Der VfB-Profi Shinji Okazaki ist für ein Benefizspiel zugunsten der Opfer der Erdbeben- und Atomreaktorkatastrophe nach Japan gereist.

Sport: Heiko Hinrichsen (hh)

Stuttgart - Weil rund um den havarierten Atommeiler längst ein 20 Kilometer breiter Sperrgürtel errichtet worden ist, müssen die Kinder aus der japanischen Stadt Fukushima auf andere Fußballplätze in der gleichnamigen Präfektur ausweichen. Aber der Ball rollt. Das haben die Nachwuchskicker aus dem Norden des Kaiserreichs dem VfB-Stürmer Shinji Okazaki auf der Gästeseite seines Internettagebuchs mitgeteilt, das im Fachjargon Blog genannt wird.

 

"Ich bin nur ein Fußballer. Das Einzige, das ich für meine Landsleute tun kann, ist gut zu spielen, um auch den Fans zu Hause in Japan Kraft zu geben", sagt Shinji Okazaki, der eine halbe Stunde vor der Abschlusseinheit am Tag vor dem Bremen-Spiel in schwarzen Trainingsklamotten im Besprechungsraum des VfB sitzt. Erst am späten Mittwochabend ist Okazaki von seiner Reise in die Heimat zurückgekehrt, wo er mit dem Nationalteam in Osaka ein Benefizspiel gegen eine Auswahl der japanischen J-League zugunsten der Opfer der Erdbeben-, Tsunami- und Atomreaktorkatastrophe bestritten hat.

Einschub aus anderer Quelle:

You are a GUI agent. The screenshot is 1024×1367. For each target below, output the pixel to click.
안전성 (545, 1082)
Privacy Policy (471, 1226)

Japanische Journalisten reisen nach

"Es gibt in Japan zurzeit so viele schlechte Nachrichten, dass wir Spieler alle froh waren, einmal positive Schlagzeilen machen zu können", erzählt Okazaki, der beim 2:1-Sieg der Nationalelf ein Tor besteuern konnte. Den Treffer zum 2:0 erzielte der 1,74 Meter kleine Angreifer mit einem technisch-feinen Heber über den gegnerischen Torhüter.

"Ich hoffe, dass ich auch bald mein erstes Tor für den VfB erziele", sagt Okazaki, "die Fans in der Heimat warten ebenfalls darauf." Wie groß die Popularität der Fußball-Nationalspieler in Japan ist, lässt sich von Deutschland aus nur erahnen. Doch allein zu seinen Bundesligaauftritten reisen Okazaki stets fünf bis zehn japanische Journalisten nach. Als der 24-Jährige beim VfB vorgestellt wurden, übertrugen allein fünf Fernsehteams seinen ersten Auftritt nach Nippon.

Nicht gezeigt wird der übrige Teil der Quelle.